Although both N163Q and N166Q mutants of prestin expressed multiple higher molecular mass bands, N163Q produced protein had a much larger apparent mass. N163Q had several diffuse bands around ∼102 kDa, whereas N166Q had a single dominant band around ∼82 kDa. With the N166Q mutant, asparagine 166 was replaced with glutamine so that N-glycosylation at that site is no longer possible. Consequently, the multiple higher molecular mass bands in lane 4 of Fig. 2(a) for mutant N166Q must represent glycosylation of N163. A similar line of reasoning suggests the multiple higher molecular bands in lane 6 of Fig. 2(a) for the N163Q mutant were due to glycosylation of N166. The molecular masses of the bands for lane 6 were greater than those bands of lane 4. Furthermore, all of the bands in lanes 4 and 6 are larger than the deglycosylated prestin protein in lanes 1, 3 and 5. These data suggested that both N163Q and N166Q constructs produced N-glycosylated prestin proteins and that N163 and N166 may have differential programs for synthesis and trimming of the glycans. The N166 site appears to have greater extent of glycosylation than its companion.

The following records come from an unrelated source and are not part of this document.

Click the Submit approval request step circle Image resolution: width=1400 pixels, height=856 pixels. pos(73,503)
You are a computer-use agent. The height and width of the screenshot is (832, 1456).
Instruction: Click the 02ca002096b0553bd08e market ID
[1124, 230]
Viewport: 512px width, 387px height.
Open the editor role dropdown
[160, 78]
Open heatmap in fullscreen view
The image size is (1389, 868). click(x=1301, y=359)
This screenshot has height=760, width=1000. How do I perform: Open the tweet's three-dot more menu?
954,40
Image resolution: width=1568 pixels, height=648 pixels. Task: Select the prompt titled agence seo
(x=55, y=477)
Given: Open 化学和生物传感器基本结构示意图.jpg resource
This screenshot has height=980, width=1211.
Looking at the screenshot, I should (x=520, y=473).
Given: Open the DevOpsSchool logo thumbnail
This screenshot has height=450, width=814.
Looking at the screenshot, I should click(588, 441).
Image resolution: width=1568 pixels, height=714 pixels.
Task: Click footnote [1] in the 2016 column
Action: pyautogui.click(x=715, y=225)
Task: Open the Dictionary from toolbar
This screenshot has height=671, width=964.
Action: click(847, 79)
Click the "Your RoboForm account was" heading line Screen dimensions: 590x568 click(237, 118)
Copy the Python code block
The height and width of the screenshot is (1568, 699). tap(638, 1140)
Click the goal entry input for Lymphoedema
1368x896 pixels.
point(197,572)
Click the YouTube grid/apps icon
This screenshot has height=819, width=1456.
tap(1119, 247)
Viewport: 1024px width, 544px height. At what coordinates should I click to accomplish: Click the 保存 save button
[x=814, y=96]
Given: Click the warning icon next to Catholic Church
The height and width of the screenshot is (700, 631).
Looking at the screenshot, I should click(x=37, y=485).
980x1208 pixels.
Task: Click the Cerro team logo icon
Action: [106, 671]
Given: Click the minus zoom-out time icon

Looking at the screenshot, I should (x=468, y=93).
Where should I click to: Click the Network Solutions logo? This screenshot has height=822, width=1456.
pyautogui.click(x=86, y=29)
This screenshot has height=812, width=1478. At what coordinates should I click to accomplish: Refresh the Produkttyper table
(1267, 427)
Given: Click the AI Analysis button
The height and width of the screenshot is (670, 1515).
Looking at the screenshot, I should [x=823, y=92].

Role of N-linked glycosylation in cell surface expression

N-linked glycosylation is an enzyme-catalyzed, co-translational protein modification reaction. In many cases, N-linked glycosylation is important for the protein's membrane localization (Nagayama et al. 1998). However, there are also data suggesting the opposite. For example, N-linked glycosylation is required for plasma membrane localization of D5, but not D1, dopamine receptor in transfected mammalian cells (Karpa et al. 1999). Tunicamycin inhibits the first step of N-linked glycosylation, the acquisition of N-linked oligosaccharides (Elbein 1984). Therefore, we compared prestin's cellular expression pattern with or without tunicamycin treatment using confocal microscopy. GFP-fused gPrestin was transiently transfected into TSA or CHO cells. The green fluorescence of GFP indicated the location of prestin. A dose–response study of tunicamycin concentrations determined the non-toxic dose in TSA cells (250 ng/mL). In both tunicamycin treated and untreated cells, we consistently found some cells with strong green fluorescence at cell margins as marked by the arrows in Fig. 3, indicating the presence of prestin at the plasma membrane. In the same dishes, we also found some cells with green fluorescent diffuse staining throughout the cell and along the borders of the cells, and at projecting membrane segments of the cells. Figures 3(a) and (b) shows prestin-transfected TSA cells without tunicamycin treatment, and in Figs 3(c) and (d), prestin-transfected cells after 250 ng/mL tunicamycin treatment for 48 h. No difference is seen in the green fluorescence distribution patterns between these two groups regarding prestin membrane targeting. These data suggest that glycosylation of prestin is not a requirement for membrane targeting of this protein.

Figure 3.

Immunofluourescence images of TSA cells transiently transfected with GFP fused with wild-type gPrestin (wt) without (a and b) or with (c and d) tunicamycin treatment. The green color of GFP indicates the location of prestin proteins. (b) and (d) are DIC images superimposed on the corresponding images (a) and (c). Arrows indicate the cells with prestin located at the plasma membrane.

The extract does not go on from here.